Karşı kaldırıma geçiş
Senaryolar muhtelif... Çok değil, 2014 ağustosunda yapılacak cumhurbaşkanlığı seçimlerinde liderleriyle yol ayrımına gelecek AK Partililerin rüyasını, “Çankaya’ya çıpalama” oluşturuyor. Partideki bütün hesaplar, Erdoğan’ı birinci turda cumhurbaşkanı seçtirmek üzerine kurulu. Çünkü parti kurmayları ikinci turu “tehlikeli” buluyorlar.

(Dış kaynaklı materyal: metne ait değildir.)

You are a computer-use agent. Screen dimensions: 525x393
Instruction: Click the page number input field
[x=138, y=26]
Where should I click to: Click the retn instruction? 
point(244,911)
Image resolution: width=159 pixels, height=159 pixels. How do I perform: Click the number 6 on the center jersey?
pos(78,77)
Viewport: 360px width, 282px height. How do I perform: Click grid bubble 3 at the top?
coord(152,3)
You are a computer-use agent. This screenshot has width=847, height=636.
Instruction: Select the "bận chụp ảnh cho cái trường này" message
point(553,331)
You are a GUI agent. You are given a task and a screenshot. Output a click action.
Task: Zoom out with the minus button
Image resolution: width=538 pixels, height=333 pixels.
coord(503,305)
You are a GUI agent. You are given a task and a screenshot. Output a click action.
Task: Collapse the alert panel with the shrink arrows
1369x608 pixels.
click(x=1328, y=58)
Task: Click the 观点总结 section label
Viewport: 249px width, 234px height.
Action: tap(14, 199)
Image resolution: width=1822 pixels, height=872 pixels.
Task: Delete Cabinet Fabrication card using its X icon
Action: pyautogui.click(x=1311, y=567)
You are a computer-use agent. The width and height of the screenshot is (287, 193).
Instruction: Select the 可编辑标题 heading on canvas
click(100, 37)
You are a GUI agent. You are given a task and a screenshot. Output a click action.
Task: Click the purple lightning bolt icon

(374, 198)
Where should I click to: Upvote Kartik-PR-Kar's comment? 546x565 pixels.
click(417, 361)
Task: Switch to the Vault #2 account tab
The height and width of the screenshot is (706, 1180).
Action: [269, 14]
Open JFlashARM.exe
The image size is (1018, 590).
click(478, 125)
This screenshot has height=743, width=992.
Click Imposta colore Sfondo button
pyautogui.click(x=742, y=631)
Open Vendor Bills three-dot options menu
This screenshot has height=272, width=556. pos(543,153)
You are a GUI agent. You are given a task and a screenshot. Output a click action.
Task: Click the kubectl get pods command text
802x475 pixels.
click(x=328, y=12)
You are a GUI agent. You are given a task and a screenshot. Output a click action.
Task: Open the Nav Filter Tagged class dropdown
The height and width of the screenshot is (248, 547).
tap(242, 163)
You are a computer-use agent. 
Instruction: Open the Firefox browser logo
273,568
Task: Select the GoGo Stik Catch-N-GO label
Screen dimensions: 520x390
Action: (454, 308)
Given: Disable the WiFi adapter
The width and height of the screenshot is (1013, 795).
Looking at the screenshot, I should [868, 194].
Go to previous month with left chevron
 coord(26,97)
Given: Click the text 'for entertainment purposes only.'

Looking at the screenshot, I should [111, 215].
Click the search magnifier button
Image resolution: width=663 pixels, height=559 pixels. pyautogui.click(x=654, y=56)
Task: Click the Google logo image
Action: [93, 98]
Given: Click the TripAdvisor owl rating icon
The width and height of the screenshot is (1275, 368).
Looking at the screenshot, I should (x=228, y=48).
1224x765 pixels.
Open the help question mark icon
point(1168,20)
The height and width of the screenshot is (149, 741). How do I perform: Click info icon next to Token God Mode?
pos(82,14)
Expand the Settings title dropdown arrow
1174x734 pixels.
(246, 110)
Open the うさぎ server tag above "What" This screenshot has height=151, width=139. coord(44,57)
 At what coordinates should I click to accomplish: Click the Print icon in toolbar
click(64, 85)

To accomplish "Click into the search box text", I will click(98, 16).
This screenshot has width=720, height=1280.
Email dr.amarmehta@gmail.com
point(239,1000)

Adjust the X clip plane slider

Yani Erdoğan sadece karşı kaldırıma geçecek. (Başbakanlık Konutu ile Cumhurbaşkanlığı Köşkü arasında sadece bir cadde bulunuyor) Yeni anayasa olsa da olmasa da AK Partililerin düşü bu. Ancak, Erdoğan’ın “en kötü” senaryoları da hesaba kattığı görülüyor. Siyasette 24 saat bile çok uzundur. Erdoğan’ın Çankaya Köşkü’ne çıkma hesapları gerçekleşmezse ya da Çankaya Köşkü ile Başbakanlık Konutu arasında çatışma yaşanırsa, işte o zaman, her türlü rüzgâra karşı, AK Parti’nin “siyasi dayanıklılığı” önemli olacak. Şimdi Erdoğan, olası senaryolara karşı partisinin yere daha sağlam basması için “rot-balans” ayarı yapıyor.
İleri demokrasi!
NOT: Askeri kışlalarda bile kalmayan “basına akreditasyon” anlayışının AK Parti kongresinde arkadaşlarımıza uygulanması salonda dağıtılan “ileri demokrasi” kitapçıklarıyla müthiş bir çelişki oluşturduğunu söylemek isterim.